Headspace #4

We’ve all come across “trigger warnings” – on Facebook posts, on news articles – and for many people they can be a joke, a sign that young people today are all wrapped in cotton wool. Today’s post tackles this notion head on and calls for us all not to joke about something that can cause serious pain for someone with a mental health condition, particularly PTSD (Post Traumatic Stress Disorder).

Triggered by Toast

“LOL TRIGGERED! xD” a comment reads on a Facebook video my ‘friend’ is tagged in. What the video is about I can’t remember, because I read this on something new and ‘funny’ every day. Someone sends me a snapchat of their child having a tantrum with the words [TRIGGER WARNING :P] sarcastically covering the video. I’m reading the newspaper on the bus and I see yet another article on whether millennials are overdramatic and easily offended, mocking ‘social justice warriors’ for being ‘easily triggered’, and later in a conversation someone comments on it agreeing that our generation should just ‘get over themselves’.

If this seems funny to you, please let me remind you that the original concept of the term ‘triggered’ is deeply entwined with mental health, particularly PTSD. Triggering happens when something, anything, sets off a negative emotional response such as fear, depression, flashbacks, or various other responses. These triggers are individual to the person experiencing these things, and yes to you they may seem insignificant and even silly but to that person it is a whole load of pain. So if you have never been triggered, please let me tell you how it feels.

I was finally diagnosed with PTSD ten months ago after years of suffering from flashbacks, hallucinations, and dissociative episodes.
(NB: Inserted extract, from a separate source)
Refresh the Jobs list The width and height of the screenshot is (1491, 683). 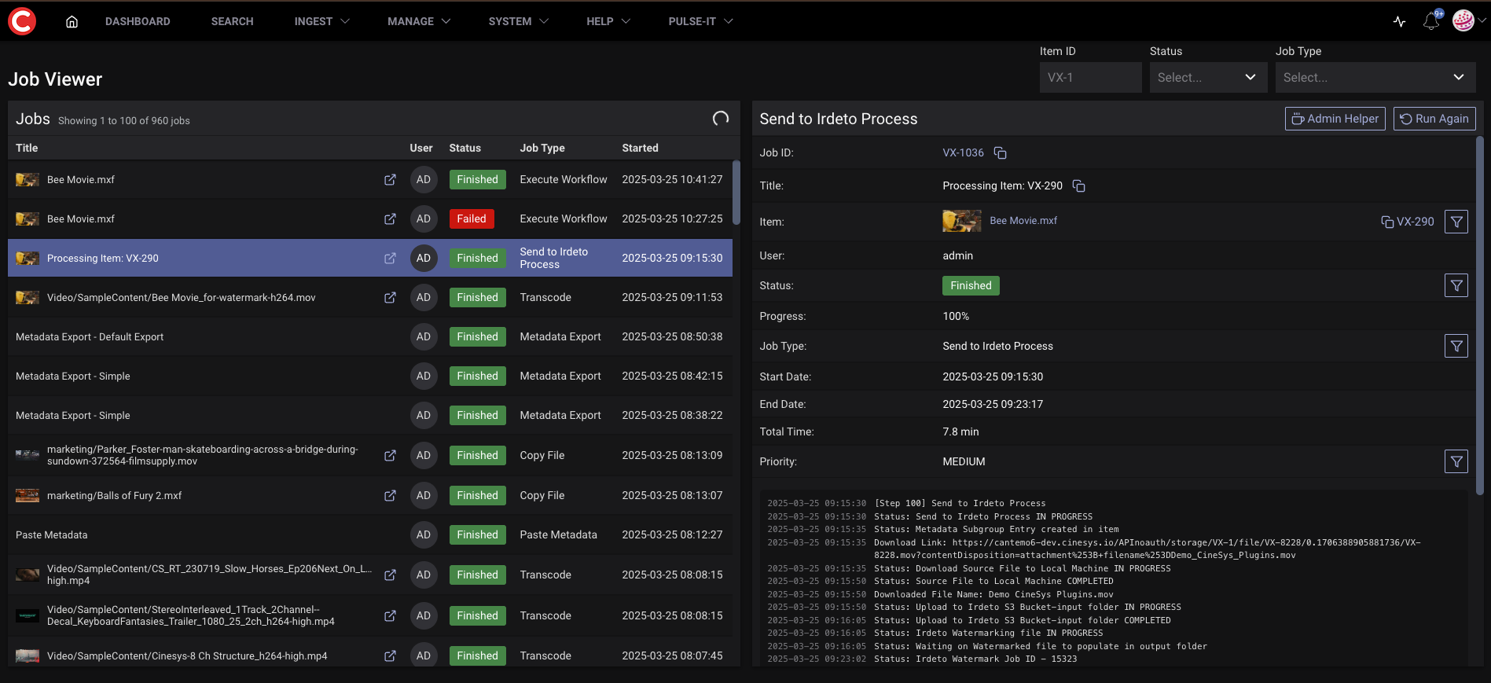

I am not a soldier or a victim of war or combat. I am a survivor of rape and sexual abuse. And when I am ‘triggered’ I vividly relive my experiences over and over again. The real world does not exist to me in that moment, because all I can think and feel and smell and hear is my abuse happening to me in real time. I can hear his voice and his breath in my ear and I can hear myself crying. I can feel the physical sensations of him touching me and my heart beats faster and I start to sweat and hyperventilate and sometimes I vomit. Once, I pissed myself because I was frozen to the spot. I can smell his cologne and the laundry detergent I used to clean my clothes 13 times. I can smell burning toast.

I’m not going to tell you not to have fun and you can keep your ‘dank memes’ if you’d like. I know we’re all bored of discussions about content and trigger warnings and arguments about feminism encouraging victimisation and all that bollocks, and you can think of me as sensitive and soft if you’d like.

But for me and many others out there being ‘triggered’ is not funny at all. It is a specific term used to describe a particularly horrific and disruptive symptom of my mental illness. And your humour and use of that term in a patronising, mocking way, is preventing me and others like me from talking openly about our experiences with mental health, and the accommodations and support we need to move on and recover.

I need someone to acknowledge that yes, avoiding going out on a night out with my friends so I don’t have to see or smell the Catholic Society giving out free toast at the bottom of bitch hill at the end of the night IS insane, which is exactly why it’s no laughing matter.

So please, keep your jokes and your memes because heavens know we all need humour to cope, but leave triggers out of it, and open up for the floor for real discussion on the seriousness of what happens when someone is triggered.

 

 

For more information on PTSD, and links to how to get support, head to https://www.mind.org.uk/information-support/types-of-mental-health-problems/post-traumatic-stress-disorder-ptsd/#.WcjNSLpFzg8

And next time you see someone joking about trigger warnings, thank them for starting a conversation about how we talk about mental health and then point out that triggering “is a specific term used to describe a particularly horrific and disruptive symptom of [someone’s] mental illness”. We wouldn’t stop and laugh at someone who has had an amputation, or make jokes about people in wheelchairs, so why should we do it about triggering? Together, we can help tackle stigma and make the world a slightly nicer place.